Assemblea e Conversazione
L’assemblea del mese di febbraio si è tenuta presso “Orto e cucina” da Giò , accogliente ed innovativo locale con prodotti dai sapori naturali e freschi, cucinati a bassa temperatura e accostati con arte, dalle due proprietarie. Esaminati gli argomenti all’ordine del giorno, gli aggiornamenti sul progetto da presentare al Forum Distrettuale, effettuate le votazioni, la Presidente Maria Albano ha ceduto la parola alla vice presidente Anna Stabile Giocoli che ci ha tenuto una piacevole conversazione su “Sarachella” la maschera della nostra città , personaggio caratteristico del carnevale potentino.Il nome gli è stato attribuito per l'aspetto fisico, magro come quello della "saraca", la sardina icona del cibo povero per eccellenza. E' un ragazzo povero, che bazzica tra i vicoli della città, indossa una giacchetta consumata e rattoppata, dei pantaloni logori, una vecchia camicia a quadri, al collo porta delle "cerasedde nsertate" (una collana di peperoncino piccante rosso), in tasca la saraca, ai piedi indossa dei calzini corti e slabbrati, e al posto delle scarpe, delle pantofole rotte.
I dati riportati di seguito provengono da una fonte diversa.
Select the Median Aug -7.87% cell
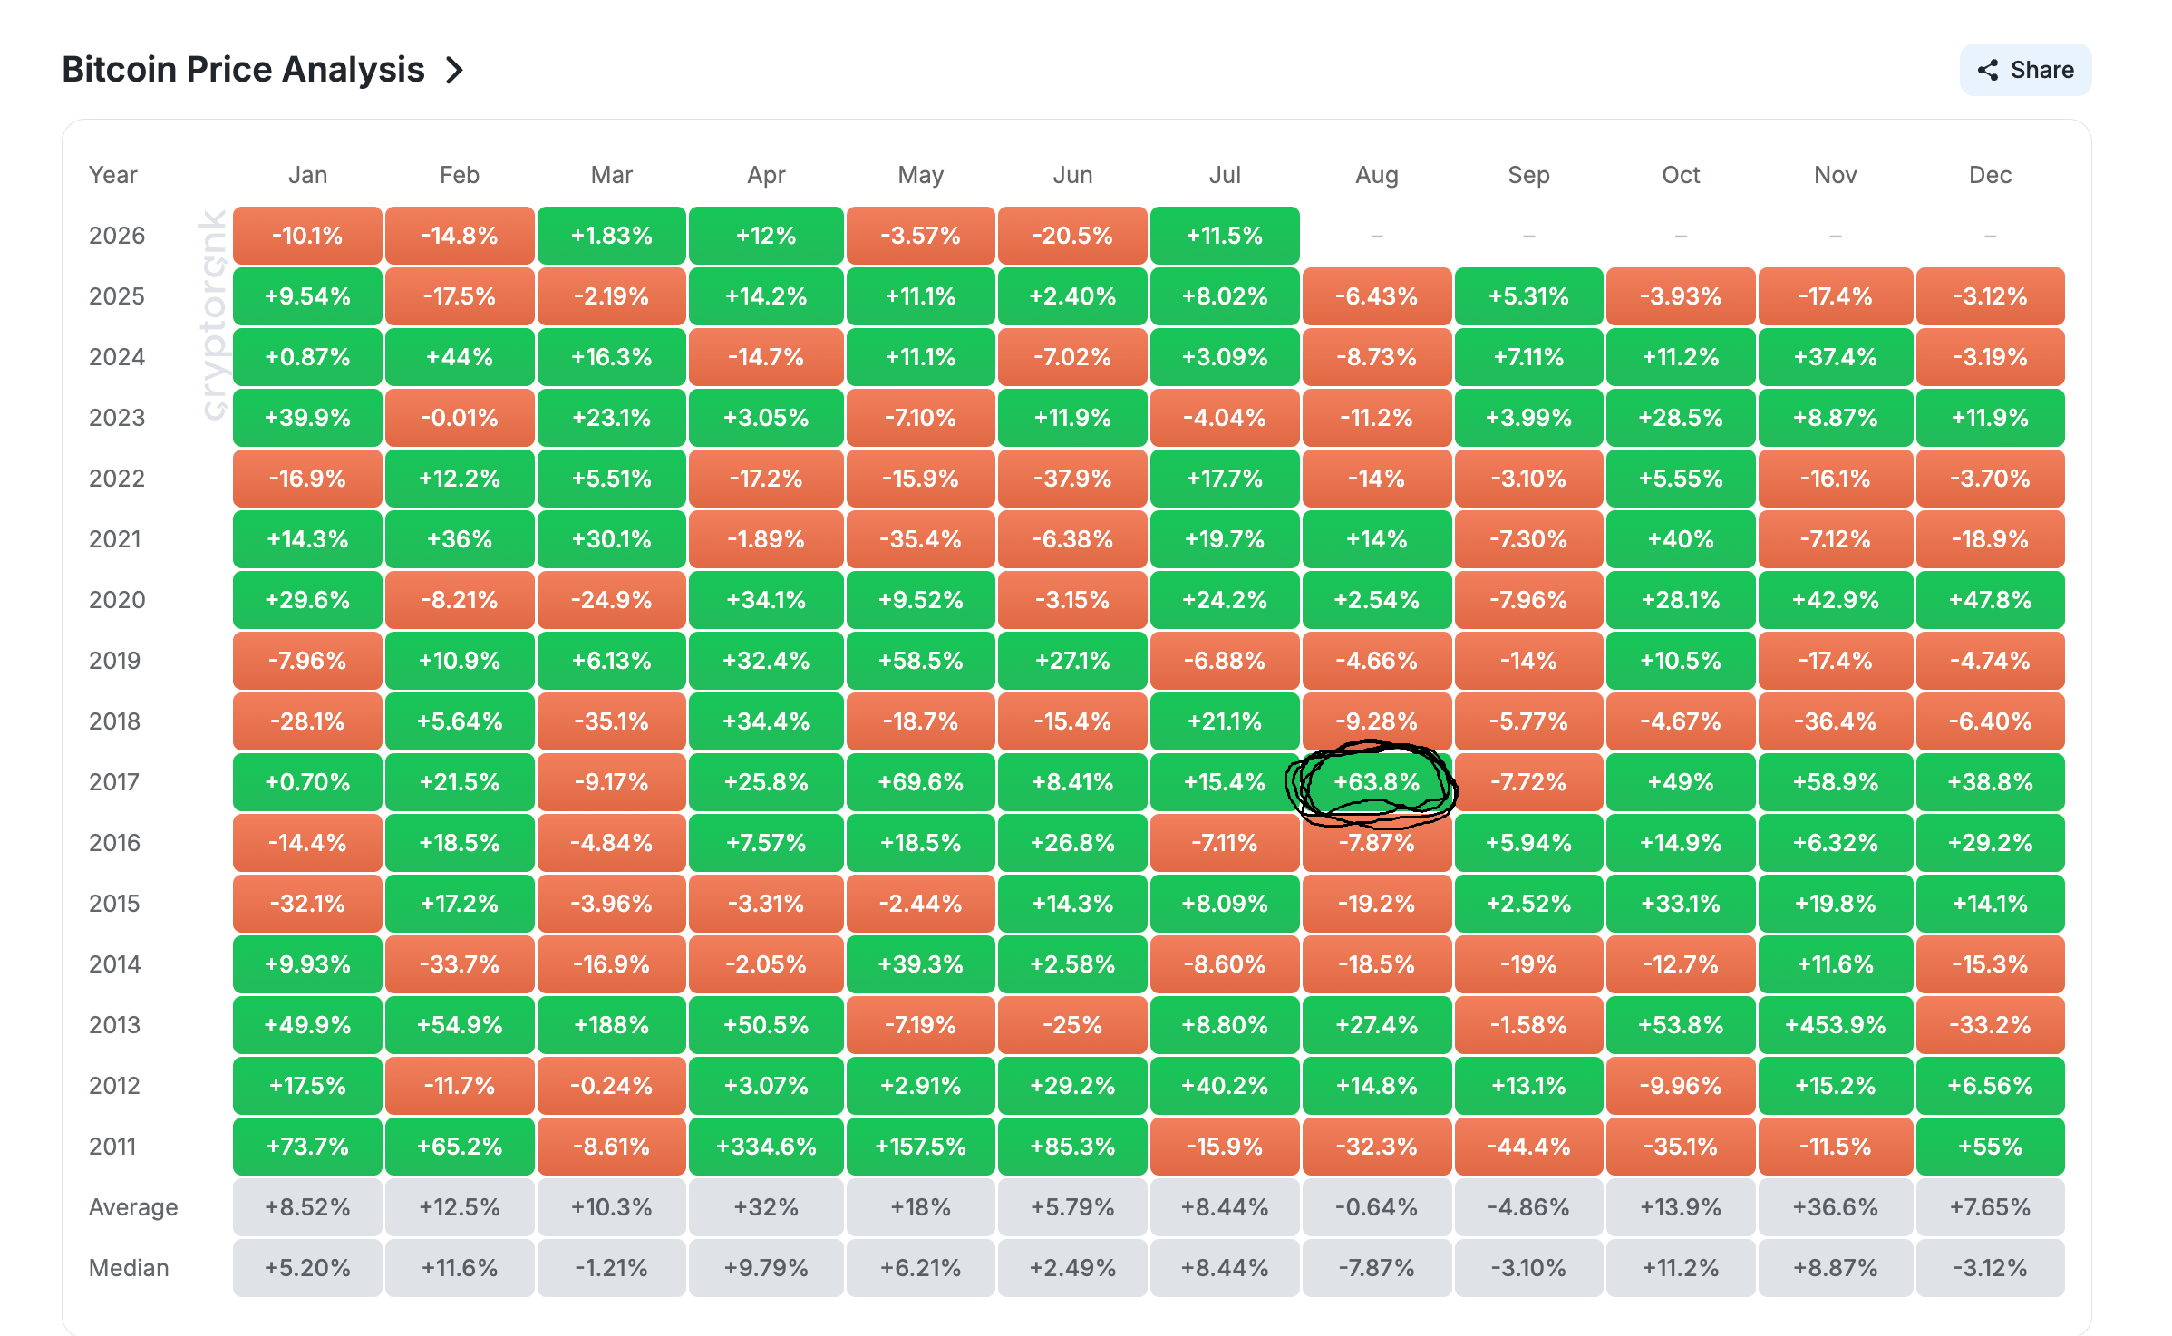 tap(1376, 1268)
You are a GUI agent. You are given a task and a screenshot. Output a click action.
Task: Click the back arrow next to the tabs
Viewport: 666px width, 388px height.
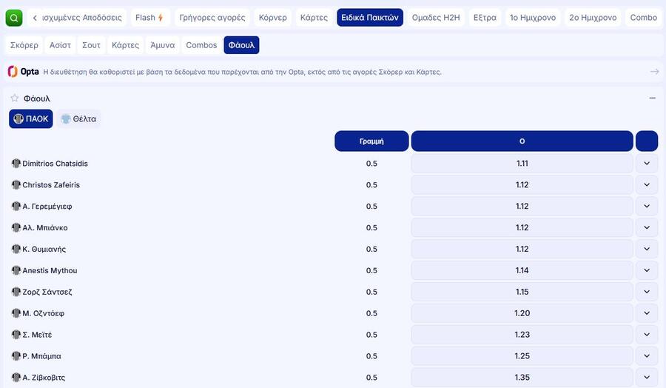coord(35,18)
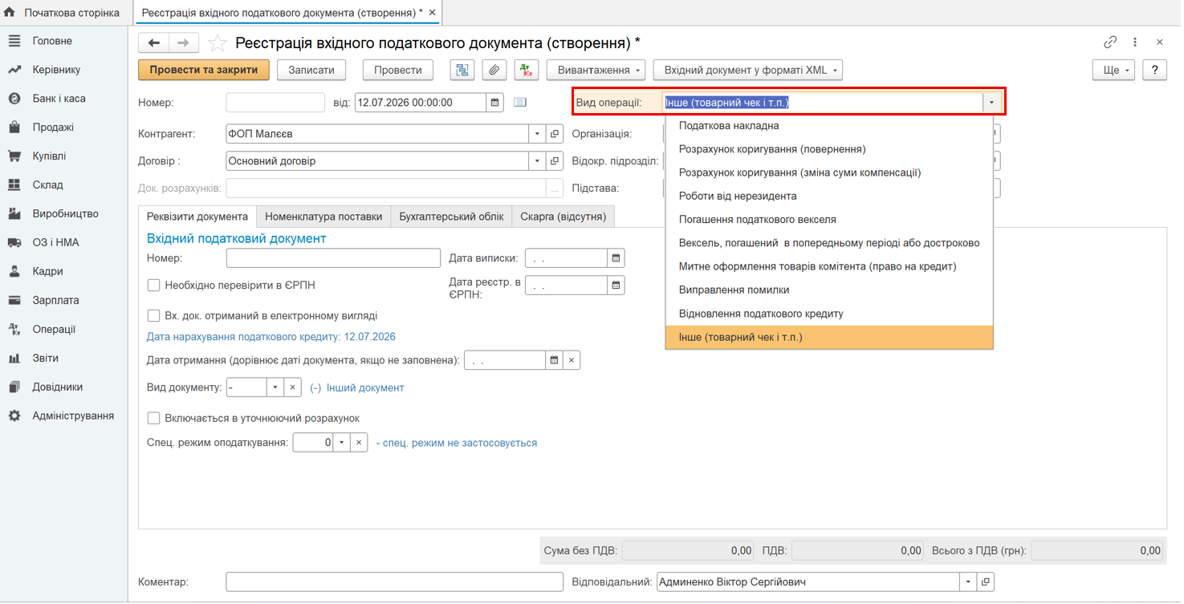The width and height of the screenshot is (1184, 604).
Task: Expand the Вивантаження dropdown button
Action: [x=596, y=70]
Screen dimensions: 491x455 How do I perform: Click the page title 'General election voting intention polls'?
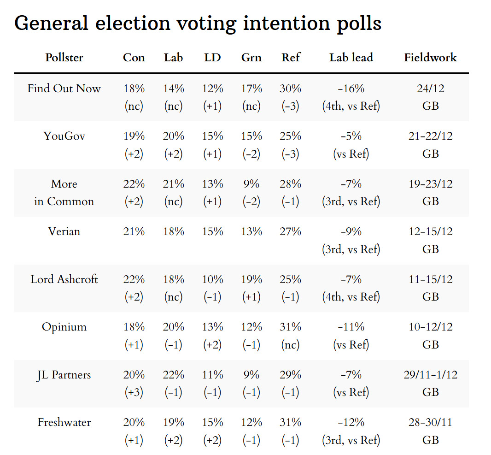click(x=198, y=23)
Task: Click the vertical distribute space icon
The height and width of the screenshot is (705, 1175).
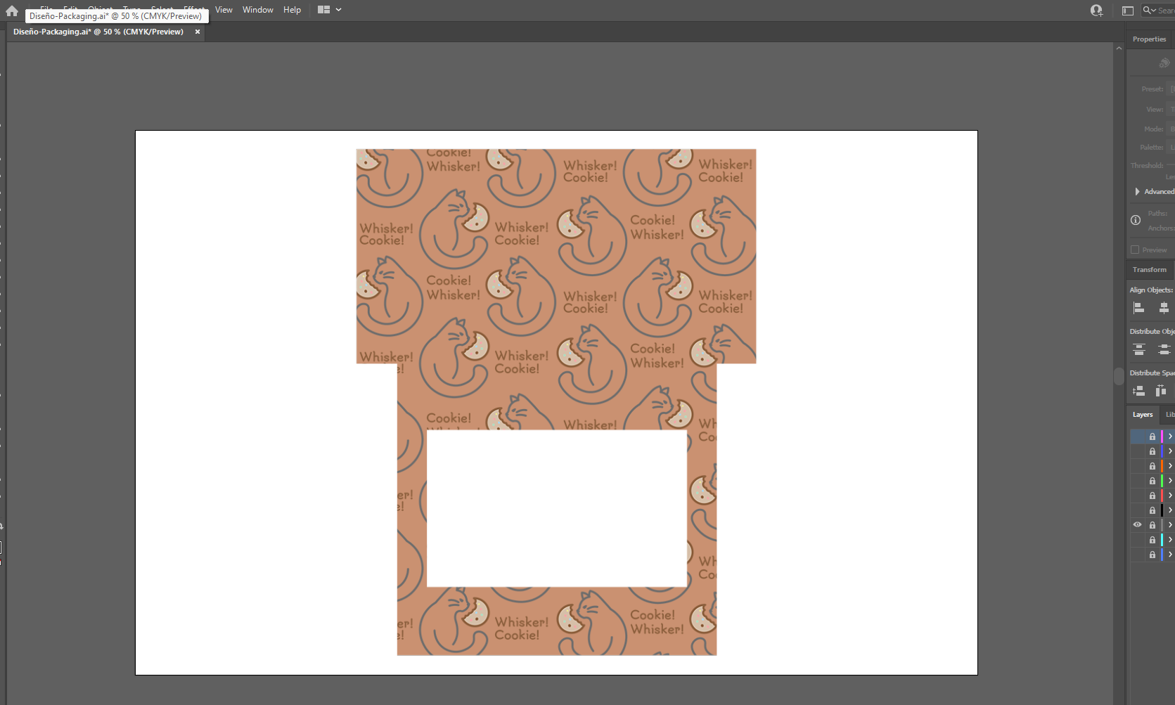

Sarachella è allegro, ama lo scherzo e il divertimento, ha la battuta pronta e irriverente, conosce i fatti e i misfatti di tutti ed è innamorato di una donna per lui inarrivabile, Rosinella. Alcuni Club Service hanno il merito di aver proposto, negli anni passati, l’idea di una maschera carnevalesca della città di Potenza. Lo storico , Lucio Tufano, nel volume di presentazione della maschera curato da Rocco Cantore ha saputo collocare antropologicamente “Sarachedda”, in quel groviglio urbano che erano i sottani, “figura sghemba di corpo e ridicola di statura, ma portatrice di verità inquietanti di cui il buon senso e il perbenismo diffidano e la ragione discrimina ma delle quali tuttavia non si può fare a meno”. Sarachella è la fotografia della potentinità popolare - oggi dopo oltre 40 anni - riconosciuta con una delibera del Consiglio Comunale che ne traccia la genesi
oltre che per il concorso scientifico offerto dall’Università degli Studi di Basilicata e dalla Deputazione di Storia Patria.